Он помнил, что дал ответ, прозвучавший твердым обещанием по окончании года вернуться к ней.
В полусонном мозгу вдруг возник образ матери Г., проворной, росту от силы метр шестьдесят, женщины, что выглядела на десять лет моложе своего возраста и подвизалась в амплуа ведущей писательницы района, в котором жила. Г. всегда интересовался ею – не столько, впрочем, по той понятной причине, что она его мать, сколько из страха за младшего брата, который, живя с матерью, подвергается-де всем дурным влияниям, какие только можно себе помыслить. Вместе с несовершеннолетним сыном она жила в доме на берегу большого озера в Мекленбурге; дом был построен на берегу озера, в лесу, и стоял на отшибе; она уже не раз проговаривалась, рассказывал Г., что иногда ей там страшновато. Так пусть переезжает в город, в одну из своих квартир, у нее их несколько, говорил Г. Но на это она не пойдет – там, на озере, она не чувствует себя под надзором. Кроме того, может охмурять мужчин, которые приезжают сторожить ее вместе с домом. Был уговор, что Ц. тоже выступит в этой роли, будет охранять дом от грабителей, а заодно чинить к зиме подтекающие оконные рамы. Но когда они с Г. приехали в дом на озере, там уже устроился другой. По тому как сильно Ц. в первую минуту огорчился, стало понятно, что он многое себе возомнил, ожидая встречи с этой женщиной. Замечание Г., что мать когда-нибудь затащит его в постель, занозой сидело в памяти. Какие там нравственные колебания! Его интересует в этой женщине только телесный низ, найти применение ее мыслям ему вряд ли удастся. Пусть себе агитирует сколько влезет – идеологически убедительно, с сознанием собственной непогрешимости, в котором так преуспела ее партия, и женственно-материнским тоном, словно нужно заговорить упрямого дитятю – какая пленительная смесь! – известно, что между ног у нее непредсказуемая дыра, вмонтированная божественным оппонентом ее партии, о которого вдребезги разбивается весь атеизм ее научного мировоззрения. Она будет по-сучьи сладострастно повизгивать, когда к ней в пещеру вползет классовый враг.
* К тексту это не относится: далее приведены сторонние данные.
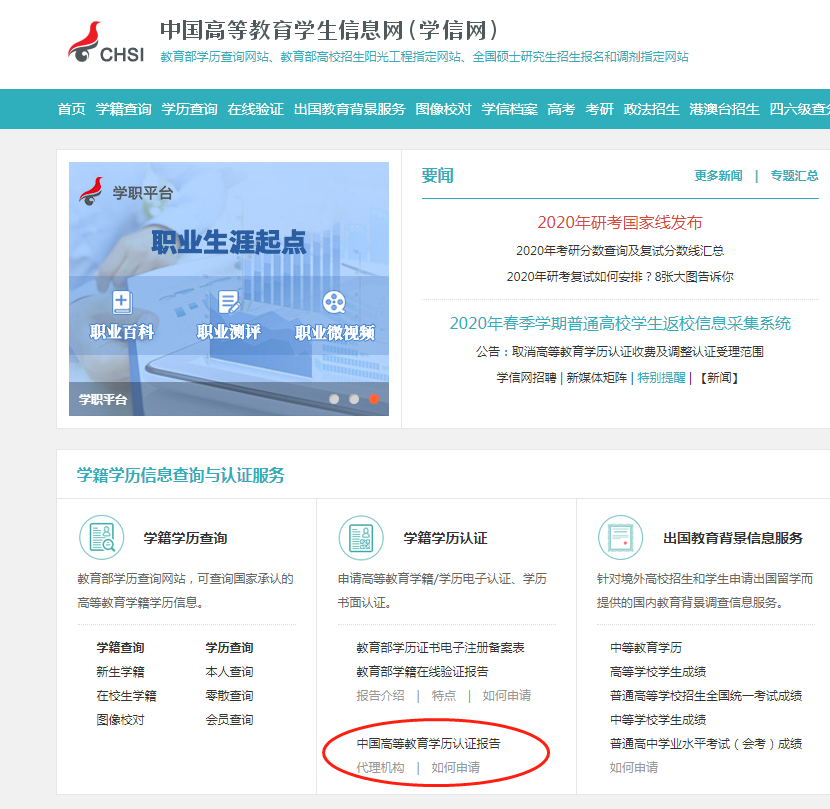
Task: Switch to the first carousel slide dot
Action: point(334,399)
С этими мыслями Ц. провалился в сон. Мать разбудила его около полудня. Это было непривычно, обыкновенно она давала ему выспаться вволю, хоть до вечера; она знала, что сын всю ночь бодрствовал, в ее маленькой квартирке ему никто не мешает трудиться. Так повелось с тех пор, как мать вышла на пенсию, лет шесть назад, и перестала каждый день просиживать с восьми до четырех в конторе. Только в конце месяца, когда из-за нехватки рабочих рук начинался аврал и некому было рассчитывать зарплату, ее вызывали на предприятие. Это был как раз такой случай, поэтому Ц. удивился, что мать в обеденное время уже дома. Мона приехала, ждет уже больше часа, что-то срочное, ей никто не открыл, она разузнала у людей дорогу и сама пришла в контору, объясняла мать. У Моны очень расстроенный вид, что-то случилось, пусть он скорее встает. Когда, заспанный, взлохмаченный, он наконец появился на кухне, Мона выглядела бледной, и глаза у нее были расширенные и растерянные. Из Берлина в Лейпциг пришла телеграмма, она лежала на кухонном столе рядом с его незакрытой тетрадью.
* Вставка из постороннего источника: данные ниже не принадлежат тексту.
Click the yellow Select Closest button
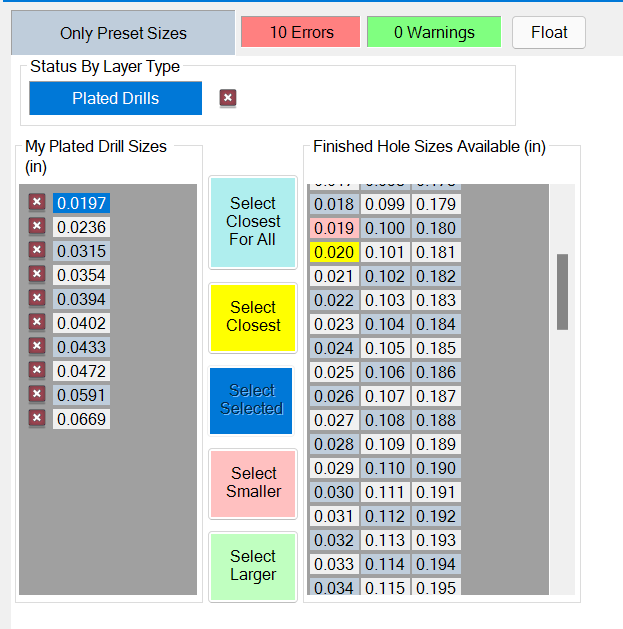pyautogui.click(x=253, y=317)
– По счастью, мне сегодня не нужно было в университет, – сказала Мона. – Телеграмма пришла с утра, и мне ничего не оставалось, как привезти ее самой, кажется, дело срочное.
В телеграмме значилось, что до конца недели он должен зайти за визой. Главное управление работает до половины шестого. На часах почти двенадцать, пятница… какой-то зловредный гад в этом так называемом Главном управлении, филиале министерства культуры, задержал отправление телеграммы на день или даже на два. Г. не преминул бы насмешливо ухмыльнуться: «Это они чтобы власть свою показать, чтобы унизить – нешто не чуешь?»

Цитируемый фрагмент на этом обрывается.